Tomaszewski, who co-chaired an online American Society for Investigative Pathology workshop last month, during which Mahmood presented some of his findings, said that the Brigham and Women's approach simplifies analysis by training computers to look for variations in colors within medical images, whether from histology slides or visualizations of genetic sequences.

"We've shown that one can model multigene arrays from pink and blue pixels," Tomaszewski said. Through machine learning, computational pathologists can create models that can capture 80 to 90 percent of variance that gene models pick up, he said, citing research from his own lab.

"The fundamental understanding is that embedded in this spectral data, embedded in the pink and blue pixels from a tissue slide, are the relationships that will allow you to model gene clusters," he said.

The Nature paper is also significant because it creates an "aha! moment" for readers, when they realize that the TOAD algorithm can produce risk scores in most cases where the primary tumor origin is unknown without the need for molecular testing. The research shows "that you can do a lot with these high-resolution cell and tissue images," Tomaszewski said. Mahmood "just happened to use standard histology, but you could do this with all kinds of microscopy."

Mahmood said that this method also could be applied to telepathology, since resource-poor settings often lack pathologists.

"We're working on a cloud-based setup where people would be able to upload their slides and get a diagnosis," Mahmood said. His group also has built a prototype of a small microscope with a built-in graphics processing unit that can run the TOAD algorithm to facilitate primary cancer diagnoses even in clinics without specialists or ready access to tumor sequencing.

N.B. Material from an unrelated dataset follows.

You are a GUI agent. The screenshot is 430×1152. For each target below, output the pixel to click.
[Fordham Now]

The TOAD code has been released to the open-source community for other researchers to try. Mahmood's laboratory also plans on collaborating with other institutions to add many more cases of metastatic cancer to the database to refine the algorithm and ready the software for wide clinical use.

Additionally, his group wants to make TOAD multimodal, to include sequencing data, other kinds of lab test results, and patient and family histories, all with the goal of making the predictive model more accurate.

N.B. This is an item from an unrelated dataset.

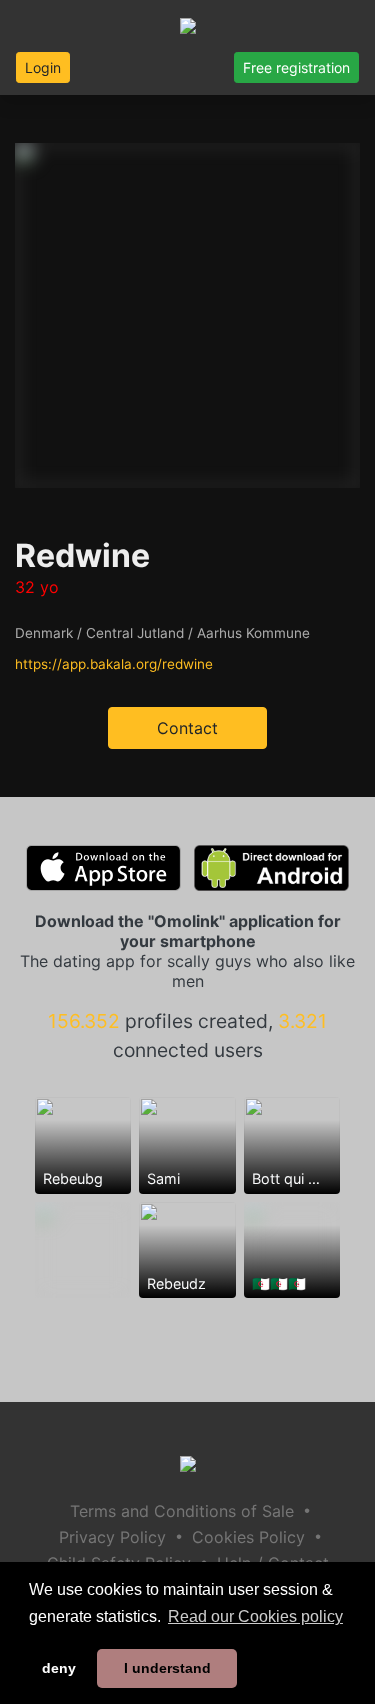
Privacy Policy (112, 1537)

In the Nature article, the researchers added that TOAD "could be used in conjunction with or in lieu of ancillary tests and extensive diagnostic work-ups to reduce the occurrence of [cancers of unknown primary origin]."

They said that the algorithm should be able to help reduce the number of tests and tissue samples necessary but also produce more accurate predictions while saving time in diagnosing metastatic cancers.

They called the study a "proof of concept for developing large-scale, weakly supervised AI models for origin prediction" that opens the door to potential clinical trials to study artificial intelligence-based tumor origin prediction from conventional medical imaging.